Digital is forever. That’s a concept which many still haven’t wrapped their head around. It has to change the way we look at privacy, and at some very serious legal questions facing our society. People don’t tend to fully understand that once explicit documents are released onto the internet on places like https://www.hdpornvideo.xxx/, they can then be shared and downloaded by any user, meaning that images or videos that were once private can lose all sense of privacy.
When legislatures around the country, acting on behalf of a voting public, settled on punishment for crime, they did not have “digital is forever” in mind. Someone convicted of petty theft, or smoking pot, or DUI at age 22 might serve his punishment by spending six months in jail; but that no longer represents paying his debt to society. Today, that debt cannot be paid. It lives forever on websites, in data broker databases, perhaps even in Facebook posts.
Perhaps as a society we think that’s appropriate. Fine. Pass a law that says so. Today, digital punishment is often worse than that the actual fine or jail sentence imposed by law. That must be reconsidered.
Perhaps you don’t care much for the plight of criminals. You will never end up in one of those databases, or on one of those mugshot sites. Perhaps. But you will end up dealing with the consequences.

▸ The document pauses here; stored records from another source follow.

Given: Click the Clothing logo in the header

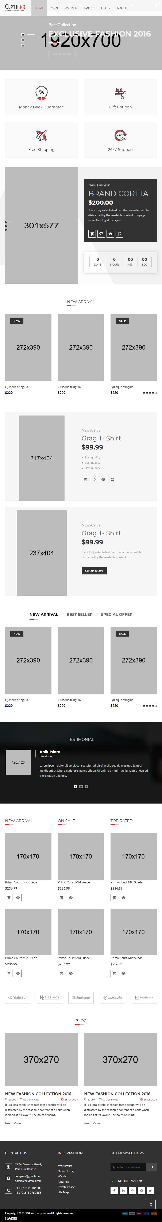Looking at the screenshot, I should tap(15, 8).
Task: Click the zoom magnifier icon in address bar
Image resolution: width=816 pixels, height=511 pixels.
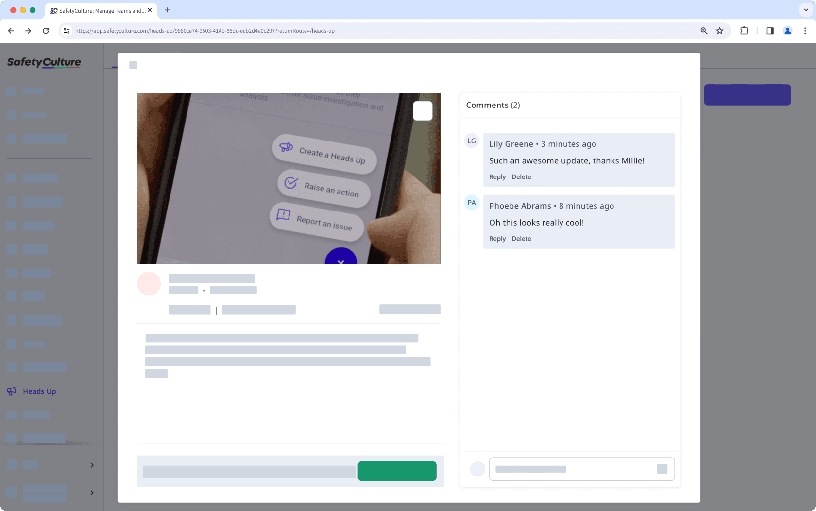Action: (704, 31)
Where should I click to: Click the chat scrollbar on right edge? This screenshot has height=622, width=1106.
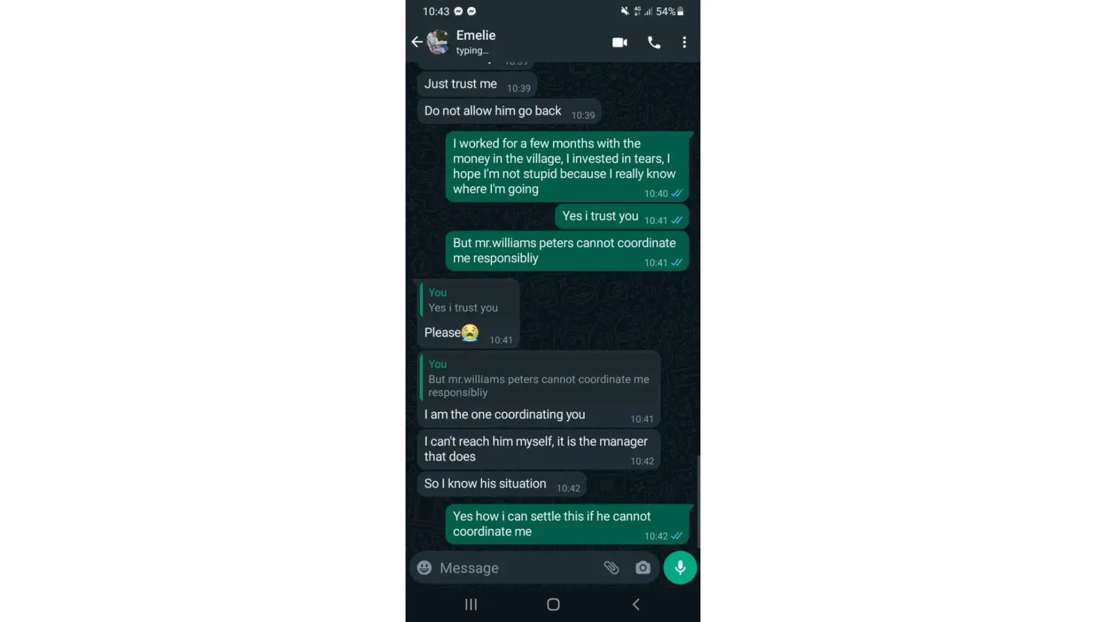[698, 501]
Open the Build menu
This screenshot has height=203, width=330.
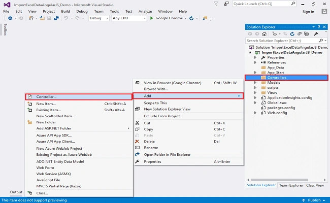click(65, 11)
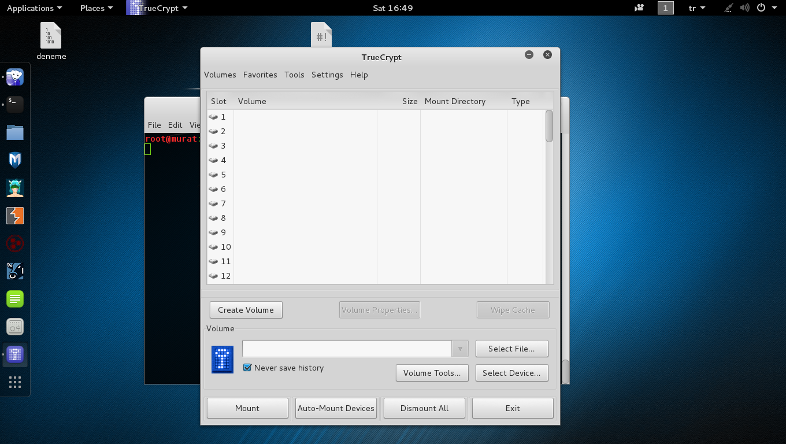The image size is (786, 444).
Task: Click the volume path input field
Action: tap(347, 349)

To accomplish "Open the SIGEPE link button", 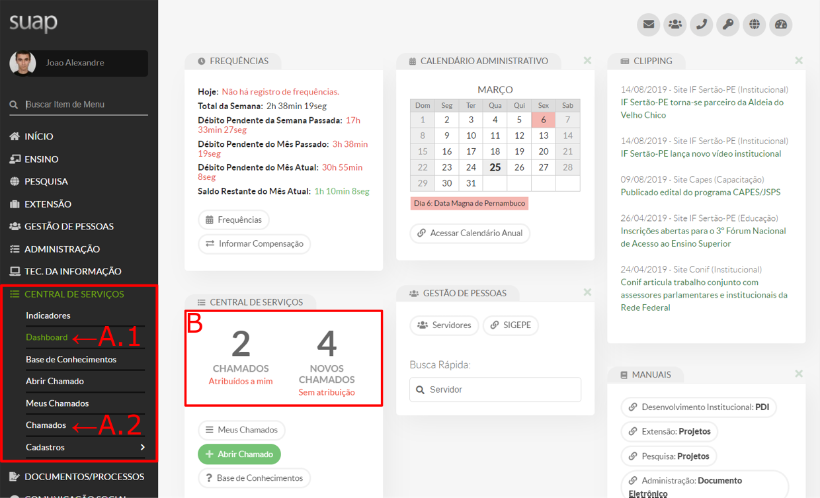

Maybe your daughter or niece will end up on a revenge site. Forever. Maybe your wrongly-assessed overdraft fee will cause a late payment that ends up in your credit report. Forever. (Think there’s a time limit? Not always…) Maybe you’ll be a victim of identity theft and your picture, or your credit, will be disparaged permanently.
Extorting people through their photographs represents the worst side of humanity. But it also represents the logical end of our outright neglect for privacy in America. Ignore the scandal of mugshot sites and revenge porn sites at your own peril.